##### Input for this task #####

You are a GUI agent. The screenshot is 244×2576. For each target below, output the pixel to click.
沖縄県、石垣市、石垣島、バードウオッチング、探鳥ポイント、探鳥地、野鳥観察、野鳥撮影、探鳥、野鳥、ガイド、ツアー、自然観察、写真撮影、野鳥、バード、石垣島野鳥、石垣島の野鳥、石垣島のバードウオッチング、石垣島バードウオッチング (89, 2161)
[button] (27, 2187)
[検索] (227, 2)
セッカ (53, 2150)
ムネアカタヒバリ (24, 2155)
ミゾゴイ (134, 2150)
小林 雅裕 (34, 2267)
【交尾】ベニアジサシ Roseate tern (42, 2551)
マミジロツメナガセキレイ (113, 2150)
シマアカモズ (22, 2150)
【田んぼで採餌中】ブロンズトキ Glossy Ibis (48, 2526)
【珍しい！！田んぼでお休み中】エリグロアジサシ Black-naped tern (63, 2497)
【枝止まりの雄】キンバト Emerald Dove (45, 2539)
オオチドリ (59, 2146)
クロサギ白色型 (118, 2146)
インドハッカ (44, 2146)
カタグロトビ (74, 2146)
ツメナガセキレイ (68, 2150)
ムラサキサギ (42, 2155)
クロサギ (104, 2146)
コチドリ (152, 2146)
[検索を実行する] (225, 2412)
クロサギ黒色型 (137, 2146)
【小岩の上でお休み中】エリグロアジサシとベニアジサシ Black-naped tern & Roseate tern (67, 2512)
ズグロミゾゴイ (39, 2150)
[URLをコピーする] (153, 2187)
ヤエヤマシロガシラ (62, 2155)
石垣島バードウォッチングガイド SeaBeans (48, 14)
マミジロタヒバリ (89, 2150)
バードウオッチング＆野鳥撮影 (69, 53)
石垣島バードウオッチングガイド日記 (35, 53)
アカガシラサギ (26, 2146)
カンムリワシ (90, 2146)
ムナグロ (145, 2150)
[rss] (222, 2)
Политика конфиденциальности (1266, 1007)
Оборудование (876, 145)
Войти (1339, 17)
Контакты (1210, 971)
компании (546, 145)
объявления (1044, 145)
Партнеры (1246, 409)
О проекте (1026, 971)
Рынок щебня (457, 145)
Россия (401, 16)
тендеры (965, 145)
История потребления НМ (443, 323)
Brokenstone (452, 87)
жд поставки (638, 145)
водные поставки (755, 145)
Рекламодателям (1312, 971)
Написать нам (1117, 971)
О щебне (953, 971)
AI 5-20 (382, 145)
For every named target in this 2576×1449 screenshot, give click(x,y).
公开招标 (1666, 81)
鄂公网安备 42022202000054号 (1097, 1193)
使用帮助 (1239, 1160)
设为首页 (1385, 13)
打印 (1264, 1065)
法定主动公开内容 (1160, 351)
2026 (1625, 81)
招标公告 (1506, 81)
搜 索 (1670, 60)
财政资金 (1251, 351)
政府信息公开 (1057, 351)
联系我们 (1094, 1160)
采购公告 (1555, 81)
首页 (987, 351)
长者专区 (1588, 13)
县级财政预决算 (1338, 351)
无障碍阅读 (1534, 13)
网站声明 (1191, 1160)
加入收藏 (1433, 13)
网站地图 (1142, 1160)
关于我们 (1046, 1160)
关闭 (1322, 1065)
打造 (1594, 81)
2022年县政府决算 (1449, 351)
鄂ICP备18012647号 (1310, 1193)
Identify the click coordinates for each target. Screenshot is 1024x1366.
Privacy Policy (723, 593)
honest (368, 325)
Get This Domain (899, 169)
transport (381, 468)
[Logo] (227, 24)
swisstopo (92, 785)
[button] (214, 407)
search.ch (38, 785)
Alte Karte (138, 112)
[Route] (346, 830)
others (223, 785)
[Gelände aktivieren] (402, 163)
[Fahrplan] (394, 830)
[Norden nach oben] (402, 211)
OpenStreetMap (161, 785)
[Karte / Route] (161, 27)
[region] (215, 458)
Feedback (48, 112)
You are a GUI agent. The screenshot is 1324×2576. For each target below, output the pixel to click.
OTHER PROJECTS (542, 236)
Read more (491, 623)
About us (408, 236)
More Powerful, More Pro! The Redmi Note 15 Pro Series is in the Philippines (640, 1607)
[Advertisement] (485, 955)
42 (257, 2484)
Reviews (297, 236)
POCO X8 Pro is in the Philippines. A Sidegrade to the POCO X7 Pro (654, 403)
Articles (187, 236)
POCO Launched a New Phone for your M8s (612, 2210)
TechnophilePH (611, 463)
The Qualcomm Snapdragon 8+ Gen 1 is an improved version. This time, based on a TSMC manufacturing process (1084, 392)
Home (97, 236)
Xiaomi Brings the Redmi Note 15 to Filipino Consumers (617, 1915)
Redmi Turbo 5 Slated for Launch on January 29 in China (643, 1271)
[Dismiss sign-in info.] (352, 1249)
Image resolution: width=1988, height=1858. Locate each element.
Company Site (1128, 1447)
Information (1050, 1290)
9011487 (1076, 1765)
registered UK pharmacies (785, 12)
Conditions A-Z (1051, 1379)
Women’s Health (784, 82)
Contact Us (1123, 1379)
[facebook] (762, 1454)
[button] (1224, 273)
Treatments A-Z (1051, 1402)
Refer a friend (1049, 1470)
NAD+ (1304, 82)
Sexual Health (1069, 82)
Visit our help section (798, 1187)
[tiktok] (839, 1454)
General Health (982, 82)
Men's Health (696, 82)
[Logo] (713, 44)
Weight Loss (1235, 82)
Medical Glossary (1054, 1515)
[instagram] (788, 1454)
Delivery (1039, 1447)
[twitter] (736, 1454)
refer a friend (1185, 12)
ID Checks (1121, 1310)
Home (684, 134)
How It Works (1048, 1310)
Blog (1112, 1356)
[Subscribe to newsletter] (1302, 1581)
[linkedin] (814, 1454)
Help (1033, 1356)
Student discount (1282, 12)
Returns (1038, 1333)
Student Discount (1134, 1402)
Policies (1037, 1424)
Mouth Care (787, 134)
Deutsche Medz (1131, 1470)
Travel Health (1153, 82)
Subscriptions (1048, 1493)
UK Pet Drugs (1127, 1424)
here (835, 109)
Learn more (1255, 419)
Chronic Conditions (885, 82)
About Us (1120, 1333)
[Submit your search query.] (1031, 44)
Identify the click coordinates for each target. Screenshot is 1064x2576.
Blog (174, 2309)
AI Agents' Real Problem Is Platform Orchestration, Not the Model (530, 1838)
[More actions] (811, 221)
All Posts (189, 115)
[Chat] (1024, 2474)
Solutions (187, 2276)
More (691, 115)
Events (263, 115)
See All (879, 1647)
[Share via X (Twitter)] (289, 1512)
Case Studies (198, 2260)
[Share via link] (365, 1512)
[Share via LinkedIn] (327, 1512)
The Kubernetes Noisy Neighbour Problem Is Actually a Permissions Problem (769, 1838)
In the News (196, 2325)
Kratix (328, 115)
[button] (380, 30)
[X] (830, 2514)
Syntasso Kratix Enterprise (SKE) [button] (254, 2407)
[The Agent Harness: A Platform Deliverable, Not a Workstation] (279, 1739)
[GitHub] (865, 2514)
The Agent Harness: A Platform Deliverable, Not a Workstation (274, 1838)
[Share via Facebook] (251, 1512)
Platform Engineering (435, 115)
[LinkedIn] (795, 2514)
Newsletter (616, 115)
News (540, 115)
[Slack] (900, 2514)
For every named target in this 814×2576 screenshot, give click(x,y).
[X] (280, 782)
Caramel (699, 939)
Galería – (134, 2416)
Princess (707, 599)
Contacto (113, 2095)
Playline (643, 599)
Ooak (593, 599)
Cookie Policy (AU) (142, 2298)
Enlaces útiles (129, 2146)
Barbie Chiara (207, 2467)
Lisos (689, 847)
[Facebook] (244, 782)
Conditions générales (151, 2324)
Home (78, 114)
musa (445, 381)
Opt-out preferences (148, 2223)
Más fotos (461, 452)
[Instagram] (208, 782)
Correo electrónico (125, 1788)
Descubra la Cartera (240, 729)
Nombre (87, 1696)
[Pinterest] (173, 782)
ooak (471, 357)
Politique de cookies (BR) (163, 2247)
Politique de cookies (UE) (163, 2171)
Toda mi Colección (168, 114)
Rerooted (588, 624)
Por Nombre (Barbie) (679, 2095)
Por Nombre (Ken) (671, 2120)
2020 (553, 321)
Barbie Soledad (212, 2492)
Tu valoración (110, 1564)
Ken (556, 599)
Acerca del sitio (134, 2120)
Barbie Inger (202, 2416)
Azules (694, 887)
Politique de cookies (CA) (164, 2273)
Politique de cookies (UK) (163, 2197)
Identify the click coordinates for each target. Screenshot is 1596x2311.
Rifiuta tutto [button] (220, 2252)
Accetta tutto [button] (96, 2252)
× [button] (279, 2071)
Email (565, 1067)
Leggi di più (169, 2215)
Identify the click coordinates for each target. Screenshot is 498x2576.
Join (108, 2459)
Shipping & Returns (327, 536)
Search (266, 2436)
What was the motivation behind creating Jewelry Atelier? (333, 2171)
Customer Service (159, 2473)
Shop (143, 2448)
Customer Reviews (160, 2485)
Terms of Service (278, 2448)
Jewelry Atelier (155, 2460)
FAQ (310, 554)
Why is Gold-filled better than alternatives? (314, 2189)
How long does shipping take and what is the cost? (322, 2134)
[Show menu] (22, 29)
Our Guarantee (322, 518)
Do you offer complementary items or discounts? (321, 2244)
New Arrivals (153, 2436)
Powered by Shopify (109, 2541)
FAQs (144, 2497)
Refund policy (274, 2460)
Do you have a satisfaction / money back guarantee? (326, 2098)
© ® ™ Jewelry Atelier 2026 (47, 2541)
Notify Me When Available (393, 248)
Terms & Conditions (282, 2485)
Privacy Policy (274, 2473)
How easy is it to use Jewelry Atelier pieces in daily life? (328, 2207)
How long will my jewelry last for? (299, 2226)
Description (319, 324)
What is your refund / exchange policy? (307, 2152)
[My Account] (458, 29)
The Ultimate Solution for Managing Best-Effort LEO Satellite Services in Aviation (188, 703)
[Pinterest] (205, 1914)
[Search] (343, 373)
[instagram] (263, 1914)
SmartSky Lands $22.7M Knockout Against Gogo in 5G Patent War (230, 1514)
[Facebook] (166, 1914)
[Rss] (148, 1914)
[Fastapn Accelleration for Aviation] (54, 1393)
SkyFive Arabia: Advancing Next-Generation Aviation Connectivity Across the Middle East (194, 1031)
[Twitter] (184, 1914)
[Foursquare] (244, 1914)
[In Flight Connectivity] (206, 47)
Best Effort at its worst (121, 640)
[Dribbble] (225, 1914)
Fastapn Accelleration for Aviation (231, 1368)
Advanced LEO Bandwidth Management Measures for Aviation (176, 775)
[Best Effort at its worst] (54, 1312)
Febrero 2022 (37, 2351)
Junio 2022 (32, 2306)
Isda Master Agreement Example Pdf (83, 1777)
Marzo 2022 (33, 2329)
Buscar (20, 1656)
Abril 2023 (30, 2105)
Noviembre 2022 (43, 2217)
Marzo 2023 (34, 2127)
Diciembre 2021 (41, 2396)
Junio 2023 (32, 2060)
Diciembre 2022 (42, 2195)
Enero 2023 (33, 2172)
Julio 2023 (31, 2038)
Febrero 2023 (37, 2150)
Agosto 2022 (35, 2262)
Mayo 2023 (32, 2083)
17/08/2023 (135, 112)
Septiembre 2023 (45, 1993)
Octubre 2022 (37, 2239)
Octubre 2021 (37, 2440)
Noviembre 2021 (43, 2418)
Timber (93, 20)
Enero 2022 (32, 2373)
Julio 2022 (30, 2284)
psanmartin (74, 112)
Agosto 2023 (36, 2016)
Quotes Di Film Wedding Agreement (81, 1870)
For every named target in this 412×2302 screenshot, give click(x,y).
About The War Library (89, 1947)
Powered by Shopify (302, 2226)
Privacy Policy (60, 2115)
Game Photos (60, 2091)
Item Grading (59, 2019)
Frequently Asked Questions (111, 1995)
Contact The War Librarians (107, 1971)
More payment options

#####

• Your assignment
Starting at the top of the listing above, repeat every line exactly until the line that contains "transport (381, 468)" has been repeated too.

• Result of this exercise
You are a GUI agent. The screenshot is 244×2576. For each target below, output the pixel to click.
沖縄県、石垣市、石垣島、バードウオッチング、探鳥ポイント、探鳥地、野鳥観察、野鳥撮影、探鳥、野鳥、ガイド、ツアー、自然観察、写真撮影、野鳥、バード、石垣島野鳥、石垣島の野鳥、石垣島のバードウオッチング、石垣島バードウオッチング (89, 2161)
[button] (27, 2187)
[検索] (227, 2)
セッカ (53, 2150)
ムネアカタヒバリ (24, 2155)
ミゾゴイ (134, 2150)
小林 雅裕 (34, 2267)
【交尾】ベニアジサシ Roseate tern (42, 2551)
マミジロツメナガセキレイ (113, 2150)
シマアカモズ (22, 2150)
【田んぼで採餌中】ブロンズトキ Glossy Ibis (48, 2526)
【珍しい！！田んぼでお休み中】エリグロアジサシ Black-naped tern (63, 2497)
【枝止まりの雄】キンバト Emerald Dove (45, 2539)
オオチドリ (59, 2146)
クロサギ白色型 (118, 2146)
インドハッカ (44, 2146)
カタグロトビ (74, 2146)
ツメナガセキレイ (68, 2150)
ムラサキサギ (42, 2155)
クロサギ (104, 2146)
コチドリ (152, 2146)
[検索を実行する] (225, 2412)
クロサギ黒色型 (137, 2146)
【小岩の上でお休み中】エリグロアジサシとベニアジサシ Black-naped tern & Roseate tern (67, 2512)
ズグロミゾゴイ (39, 2150)
[URLをコピーする] (153, 2187)
ヤエヤマシロガシラ (62, 2155)
石垣島バードウォッチングガイド SeaBeans (48, 14)
マミジロタヒバリ (89, 2150)
バードウオッチング＆野鳥撮影 (69, 53)
石垣島バードウオッチングガイド日記 (35, 53)
アカガシラサギ (26, 2146)
カンムリワシ (90, 2146)
ムナグロ (145, 2150)
[rss] (222, 2)
Политика конфиденциальности (1266, 1007)
Оборудование (876, 145)
Войти (1339, 17)
Контакты (1210, 971)
компании (546, 145)
объявления (1044, 145)
Партнеры (1246, 409)
О проекте (1026, 971)
Рынок щебня (457, 145)
Россия (401, 16)
тендеры (965, 145)
История потребления НМ (443, 323)
Brokenstone (452, 87)
жд поставки (638, 145)
водные поставки (755, 145)
Рекламодателям (1312, 971)
Написать нам (1117, 971)
О щебне (953, 971)
AI 5-20 (382, 145)
For every named target in this 2576×1449 screenshot, give click(x,y).
公开招标 (1666, 81)
鄂公网安备 42022202000054号 (1097, 1193)
使用帮助 (1239, 1160)
设为首页 (1385, 13)
打印 (1264, 1065)
法定主动公开内容 (1160, 351)
2026 (1625, 81)
招标公告 (1506, 81)
搜 索 (1670, 60)
财政资金 (1251, 351)
政府信息公开 (1057, 351)
联系我们 (1094, 1160)
采购公告 (1555, 81)
首页 (987, 351)
长者专区 (1588, 13)
县级财政预决算 (1338, 351)
无障碍阅读 (1534, 13)
网站声明 (1191, 1160)
加入收藏 (1433, 13)
网站地图 (1142, 1160)
关于我们 (1046, 1160)
关闭 (1322, 1065)
打造 (1594, 81)
2022年县政府决算 (1449, 351)
鄂ICP备18012647号 (1310, 1193)
Identify the click coordinates for each target. Screenshot is 1024x1366.
Privacy Policy (723, 593)
honest (368, 325)
Get This Domain (899, 169)
transport (381, 468)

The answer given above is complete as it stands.